Adrien Treuille to give Spring 2012 Wing Lectures

(Wing Lecture Poster)

Adrien Treuille will give the Spring 2012 G. Milton Wing Lectures on March 7 and 8, 2012. Dr. Treuille, who received his Ph.D. from the University of Washington in 2008, is one of the country's leading young computer scientists. Currently on the faculty of Carnegie Mellon University, he holds an NSF CAREER Award, is a panelist for the President's Council of Advisors on Science and Technology, and in 2009 was named by MIT Technology Review as one of the Top Innovators Under 35.

The Wing series is funded by a generous bequest from the late applied mathematician and UR alumnus, G. Milton Wing (BA, 1944; MS, 1947; Cornell Ph.D., 1950), intended to support lectures

"... by one or more distinguished scientists ... in the general area of creative application of mathematics to subjects, problems and fields of interest to the larger scientific community."

Dr. Treuille's first talk will be on crowd-sourcing of scientific discovery, and is intended be for a general university audience. The more specialized second lecture will discuss model reduction for efficient simulation of complex systems.
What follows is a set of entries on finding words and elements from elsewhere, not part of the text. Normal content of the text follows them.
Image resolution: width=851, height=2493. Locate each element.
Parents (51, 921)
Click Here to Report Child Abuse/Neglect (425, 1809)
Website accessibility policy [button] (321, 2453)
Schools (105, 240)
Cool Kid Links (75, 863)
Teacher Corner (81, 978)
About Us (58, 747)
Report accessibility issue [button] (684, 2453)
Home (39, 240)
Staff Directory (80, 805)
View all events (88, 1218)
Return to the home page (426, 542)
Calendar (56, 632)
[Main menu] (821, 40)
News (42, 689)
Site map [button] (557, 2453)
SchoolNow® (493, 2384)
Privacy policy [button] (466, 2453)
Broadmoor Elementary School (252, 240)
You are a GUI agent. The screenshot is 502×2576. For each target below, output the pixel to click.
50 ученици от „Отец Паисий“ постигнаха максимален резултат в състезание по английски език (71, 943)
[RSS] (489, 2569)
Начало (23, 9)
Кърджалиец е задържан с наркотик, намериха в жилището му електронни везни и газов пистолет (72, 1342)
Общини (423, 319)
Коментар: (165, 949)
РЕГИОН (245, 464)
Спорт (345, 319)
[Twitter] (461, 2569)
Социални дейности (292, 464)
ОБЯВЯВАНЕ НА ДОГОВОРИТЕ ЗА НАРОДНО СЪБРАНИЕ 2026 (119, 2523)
Lecture 1: Interactive Biology

Wednesday, March 7, 5 - 6 pm, Hutchison Hall 140 (Hubbell Auditorium)

Nanoscale engineering holds the key to developing next-generation therapies, but this painstaking process depends on the difficult task of predicting molecular self-assembly. This talk describes two unprecedented "citizen science" projects to rapidly advance bioengineering. Our on-line protein folding game, Foldit, challenges non-experts to fold proteins, a puzzle akin to "3D Tetris." Our brand new nano-engineering game, EteRNA, pushes this concept into the rich and confounding world of real experimentation and validation: every week, we synthesize top EteRNA player designs and return this data as score back into the game. EteRNA thus enabling thousands of enthusiasts to stringently test scientific hypotheses on a weekly basis. Both games now hosts a thriving communities of citizen scientists who are outperforming existing state-of-the-art algorithmic methods.
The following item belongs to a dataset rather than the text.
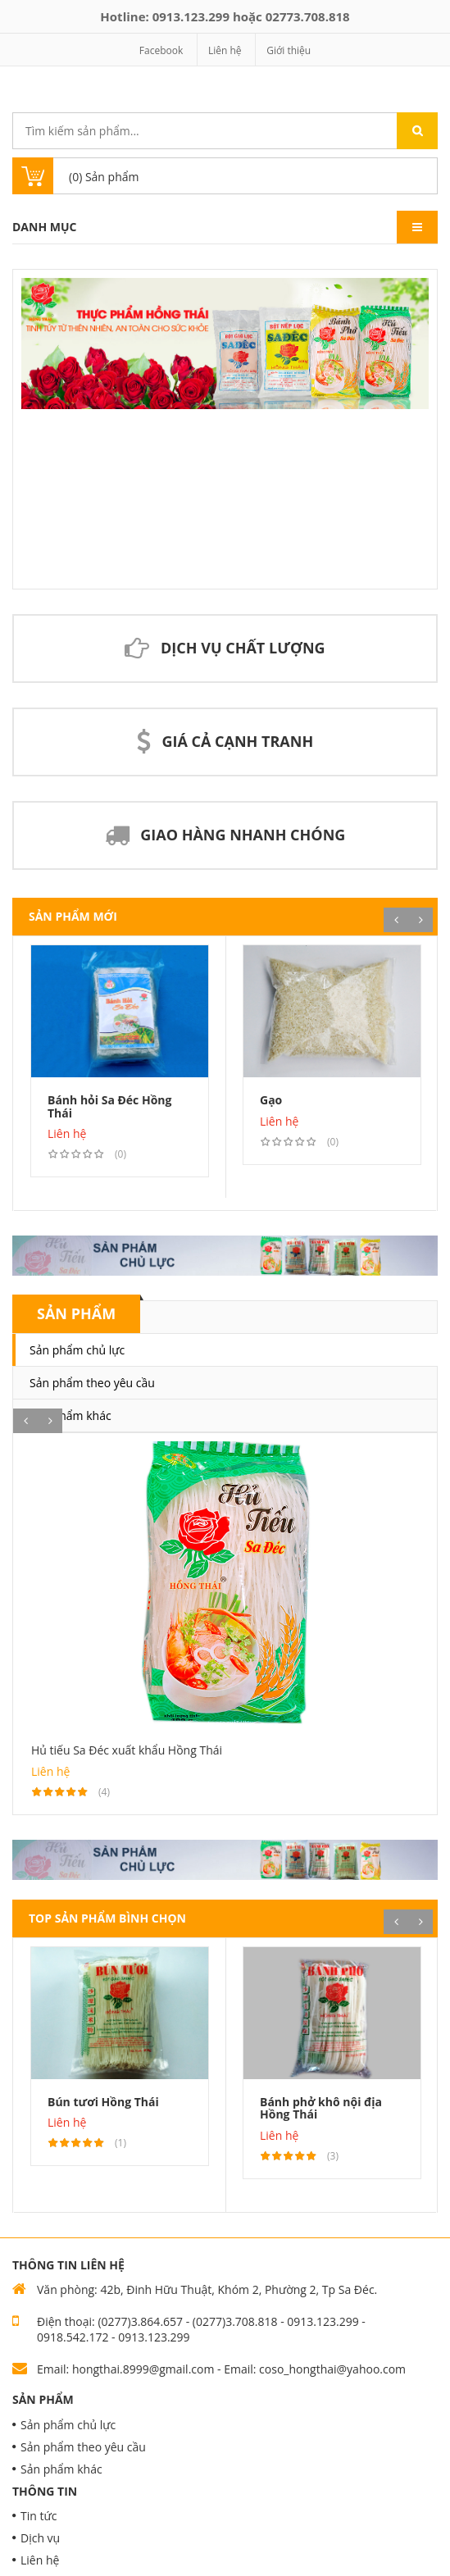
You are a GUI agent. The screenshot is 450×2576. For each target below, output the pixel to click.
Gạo (271, 1100)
Lecture 2: New Approaches to Modeling and Control of Complex Dynamics

Thursday, March 8, 3:30 - 4:30 pm, Goergen Hall 101 (Sloan Auditorium)
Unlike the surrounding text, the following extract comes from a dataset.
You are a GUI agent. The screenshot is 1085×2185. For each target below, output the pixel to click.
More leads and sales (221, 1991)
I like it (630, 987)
Complex phenomena such as animal morphology, human motion, and large fluid systems challenge even our most sophisticated simulation and control techniques. My overarching research goal has been to develop fundamentally new methods to approach such high-dimensional and nonlinear problems. This talk presents my work solving these problems across a wide range of phenomena, including a new model-reduction approach to fluids that is orders-of-magnitude faster than standard simulation methods and enables interactive high-resolution fluid simulation for the first time. Another example is a continuum approach to crowd dynamics which efficiently reproduces empirical aspects of large crowd behavior that would be difficult or impossible to achieve with traditional agent models. The talk will also cover work on several other phenomena including human animation, animal morphology, and protein folding. Such new algorithmic approaches advance not only our ability to simulate and control complex systems but also our understanding of the systems themselves.